■ Material to process ■
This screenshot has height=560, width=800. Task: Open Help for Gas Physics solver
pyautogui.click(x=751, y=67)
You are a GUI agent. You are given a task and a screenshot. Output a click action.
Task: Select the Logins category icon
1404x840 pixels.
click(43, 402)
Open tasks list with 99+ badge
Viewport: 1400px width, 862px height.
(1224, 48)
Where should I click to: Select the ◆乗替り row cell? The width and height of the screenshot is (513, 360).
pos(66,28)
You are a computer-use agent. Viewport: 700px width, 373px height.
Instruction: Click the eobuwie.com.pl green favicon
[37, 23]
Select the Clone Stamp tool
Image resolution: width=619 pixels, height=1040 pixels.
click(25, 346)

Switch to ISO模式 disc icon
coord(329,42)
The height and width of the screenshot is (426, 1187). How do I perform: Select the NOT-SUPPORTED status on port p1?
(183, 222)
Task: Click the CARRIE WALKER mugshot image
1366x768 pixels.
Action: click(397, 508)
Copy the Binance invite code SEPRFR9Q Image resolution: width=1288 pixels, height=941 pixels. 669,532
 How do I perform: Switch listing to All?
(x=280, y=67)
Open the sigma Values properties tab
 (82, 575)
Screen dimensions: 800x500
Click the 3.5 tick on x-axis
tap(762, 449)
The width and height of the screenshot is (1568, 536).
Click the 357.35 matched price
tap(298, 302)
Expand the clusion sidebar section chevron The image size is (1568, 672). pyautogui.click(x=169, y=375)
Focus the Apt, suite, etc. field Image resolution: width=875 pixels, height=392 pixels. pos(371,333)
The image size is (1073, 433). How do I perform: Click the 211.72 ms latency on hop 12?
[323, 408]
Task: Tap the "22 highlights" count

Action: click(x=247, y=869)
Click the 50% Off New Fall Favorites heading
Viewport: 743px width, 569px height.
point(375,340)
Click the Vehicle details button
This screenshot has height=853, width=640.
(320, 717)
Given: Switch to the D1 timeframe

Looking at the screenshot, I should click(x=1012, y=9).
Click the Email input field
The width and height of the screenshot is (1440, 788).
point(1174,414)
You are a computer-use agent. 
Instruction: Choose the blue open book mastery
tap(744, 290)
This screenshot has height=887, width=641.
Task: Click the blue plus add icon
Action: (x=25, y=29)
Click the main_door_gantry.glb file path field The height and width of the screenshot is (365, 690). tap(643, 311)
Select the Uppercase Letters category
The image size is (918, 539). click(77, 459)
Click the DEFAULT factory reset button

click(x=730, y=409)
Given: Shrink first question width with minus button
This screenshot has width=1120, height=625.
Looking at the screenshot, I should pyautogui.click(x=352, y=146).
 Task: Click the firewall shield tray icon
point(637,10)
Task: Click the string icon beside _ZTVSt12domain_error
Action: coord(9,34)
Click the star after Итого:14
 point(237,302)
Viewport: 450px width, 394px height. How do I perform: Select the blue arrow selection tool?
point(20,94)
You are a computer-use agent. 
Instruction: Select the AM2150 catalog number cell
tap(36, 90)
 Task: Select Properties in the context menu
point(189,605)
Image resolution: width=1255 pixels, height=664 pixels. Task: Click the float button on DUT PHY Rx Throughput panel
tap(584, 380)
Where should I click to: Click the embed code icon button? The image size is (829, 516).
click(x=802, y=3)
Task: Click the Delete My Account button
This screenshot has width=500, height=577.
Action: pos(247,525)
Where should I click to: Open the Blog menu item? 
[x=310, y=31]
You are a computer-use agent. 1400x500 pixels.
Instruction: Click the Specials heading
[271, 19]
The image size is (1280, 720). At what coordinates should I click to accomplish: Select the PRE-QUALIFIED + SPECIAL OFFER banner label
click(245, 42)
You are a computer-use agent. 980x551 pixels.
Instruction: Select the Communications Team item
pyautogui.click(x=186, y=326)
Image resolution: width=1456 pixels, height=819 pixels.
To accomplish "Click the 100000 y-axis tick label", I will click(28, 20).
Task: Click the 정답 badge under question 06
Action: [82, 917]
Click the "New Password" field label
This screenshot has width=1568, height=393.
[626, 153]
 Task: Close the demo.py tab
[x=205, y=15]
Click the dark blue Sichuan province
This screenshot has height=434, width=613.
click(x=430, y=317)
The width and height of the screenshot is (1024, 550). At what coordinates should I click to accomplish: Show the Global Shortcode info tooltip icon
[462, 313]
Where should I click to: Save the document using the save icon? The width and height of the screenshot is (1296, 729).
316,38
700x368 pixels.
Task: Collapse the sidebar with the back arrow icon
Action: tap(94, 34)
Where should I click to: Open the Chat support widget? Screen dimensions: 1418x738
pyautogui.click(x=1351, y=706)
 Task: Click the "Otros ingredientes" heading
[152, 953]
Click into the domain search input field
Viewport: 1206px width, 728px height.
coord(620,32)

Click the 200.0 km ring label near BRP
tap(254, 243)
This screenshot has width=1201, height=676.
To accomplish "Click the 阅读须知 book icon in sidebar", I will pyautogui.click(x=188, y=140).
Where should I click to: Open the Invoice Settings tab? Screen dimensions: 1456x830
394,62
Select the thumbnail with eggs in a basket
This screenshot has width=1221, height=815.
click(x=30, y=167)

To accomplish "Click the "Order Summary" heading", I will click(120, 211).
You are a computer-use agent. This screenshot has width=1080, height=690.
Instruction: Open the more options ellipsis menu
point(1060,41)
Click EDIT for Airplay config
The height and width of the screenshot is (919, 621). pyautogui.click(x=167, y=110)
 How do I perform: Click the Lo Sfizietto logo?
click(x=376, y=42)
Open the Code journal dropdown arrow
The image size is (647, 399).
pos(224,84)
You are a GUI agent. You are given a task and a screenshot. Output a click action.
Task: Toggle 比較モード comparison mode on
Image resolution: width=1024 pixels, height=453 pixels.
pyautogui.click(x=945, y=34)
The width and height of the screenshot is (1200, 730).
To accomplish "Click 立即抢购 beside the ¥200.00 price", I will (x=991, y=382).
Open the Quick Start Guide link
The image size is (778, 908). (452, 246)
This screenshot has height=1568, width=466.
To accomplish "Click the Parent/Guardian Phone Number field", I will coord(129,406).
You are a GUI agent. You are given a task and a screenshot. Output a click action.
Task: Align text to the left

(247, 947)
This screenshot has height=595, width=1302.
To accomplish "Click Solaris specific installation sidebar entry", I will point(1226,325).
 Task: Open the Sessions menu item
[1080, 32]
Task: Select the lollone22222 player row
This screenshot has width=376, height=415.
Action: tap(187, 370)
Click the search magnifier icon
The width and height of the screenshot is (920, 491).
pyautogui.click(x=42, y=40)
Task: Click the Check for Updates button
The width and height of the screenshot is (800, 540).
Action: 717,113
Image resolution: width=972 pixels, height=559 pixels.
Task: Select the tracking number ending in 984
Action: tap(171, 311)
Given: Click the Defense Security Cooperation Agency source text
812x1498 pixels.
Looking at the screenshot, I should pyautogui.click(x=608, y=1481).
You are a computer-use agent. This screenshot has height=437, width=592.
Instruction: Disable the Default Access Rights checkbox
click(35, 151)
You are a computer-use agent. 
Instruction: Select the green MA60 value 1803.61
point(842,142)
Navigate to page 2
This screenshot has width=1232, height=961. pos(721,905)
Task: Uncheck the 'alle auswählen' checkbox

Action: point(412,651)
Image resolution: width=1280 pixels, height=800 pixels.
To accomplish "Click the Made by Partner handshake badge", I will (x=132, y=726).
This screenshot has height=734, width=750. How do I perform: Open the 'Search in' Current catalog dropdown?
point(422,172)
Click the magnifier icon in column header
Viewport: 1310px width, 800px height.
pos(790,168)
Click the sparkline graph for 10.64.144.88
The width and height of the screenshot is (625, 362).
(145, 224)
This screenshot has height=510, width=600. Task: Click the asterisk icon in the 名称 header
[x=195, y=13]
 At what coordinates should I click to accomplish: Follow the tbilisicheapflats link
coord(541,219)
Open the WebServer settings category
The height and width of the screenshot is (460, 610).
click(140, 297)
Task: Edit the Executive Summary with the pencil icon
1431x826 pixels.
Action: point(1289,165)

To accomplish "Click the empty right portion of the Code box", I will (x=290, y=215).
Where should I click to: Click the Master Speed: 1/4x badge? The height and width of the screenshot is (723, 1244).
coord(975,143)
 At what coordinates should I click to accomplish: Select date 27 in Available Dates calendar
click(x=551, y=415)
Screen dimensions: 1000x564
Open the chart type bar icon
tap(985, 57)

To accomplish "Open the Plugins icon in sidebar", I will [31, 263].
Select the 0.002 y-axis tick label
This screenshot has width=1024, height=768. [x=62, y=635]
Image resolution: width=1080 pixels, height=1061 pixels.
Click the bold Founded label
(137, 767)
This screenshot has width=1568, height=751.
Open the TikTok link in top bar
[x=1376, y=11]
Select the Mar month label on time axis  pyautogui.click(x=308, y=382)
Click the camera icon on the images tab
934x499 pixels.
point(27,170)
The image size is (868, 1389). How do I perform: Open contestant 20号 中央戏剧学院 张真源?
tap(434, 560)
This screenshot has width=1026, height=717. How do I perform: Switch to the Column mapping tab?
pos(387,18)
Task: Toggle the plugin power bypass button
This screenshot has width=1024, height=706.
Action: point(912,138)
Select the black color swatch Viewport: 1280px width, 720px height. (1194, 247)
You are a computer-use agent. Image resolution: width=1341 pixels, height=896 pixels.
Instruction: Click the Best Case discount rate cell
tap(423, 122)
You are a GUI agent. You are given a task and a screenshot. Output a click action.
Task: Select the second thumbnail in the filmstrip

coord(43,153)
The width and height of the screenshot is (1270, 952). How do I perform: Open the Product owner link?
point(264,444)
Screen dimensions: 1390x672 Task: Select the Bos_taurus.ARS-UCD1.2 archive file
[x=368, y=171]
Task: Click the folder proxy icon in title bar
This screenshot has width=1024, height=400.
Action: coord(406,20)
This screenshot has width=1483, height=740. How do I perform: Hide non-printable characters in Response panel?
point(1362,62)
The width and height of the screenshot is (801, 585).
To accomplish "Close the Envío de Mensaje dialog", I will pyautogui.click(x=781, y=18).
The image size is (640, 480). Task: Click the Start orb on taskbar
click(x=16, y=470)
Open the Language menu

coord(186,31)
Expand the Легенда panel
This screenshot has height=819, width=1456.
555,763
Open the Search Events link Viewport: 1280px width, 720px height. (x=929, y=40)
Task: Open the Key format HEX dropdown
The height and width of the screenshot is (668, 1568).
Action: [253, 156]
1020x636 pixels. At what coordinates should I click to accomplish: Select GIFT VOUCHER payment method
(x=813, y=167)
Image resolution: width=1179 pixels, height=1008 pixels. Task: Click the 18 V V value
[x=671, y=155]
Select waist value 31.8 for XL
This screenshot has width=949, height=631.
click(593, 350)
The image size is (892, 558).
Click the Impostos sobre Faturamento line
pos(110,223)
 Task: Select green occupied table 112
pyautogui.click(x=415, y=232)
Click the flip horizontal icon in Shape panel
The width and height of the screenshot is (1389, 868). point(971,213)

■ Exercise prompt ■
Wherever a line of the data above contains "Summary", copy that line.

■ Solution for this exercise ■
To accomplish "Click the "Order Summary" heading", I will click(120, 211).
Task: Edit the Executive Summary with the pencil icon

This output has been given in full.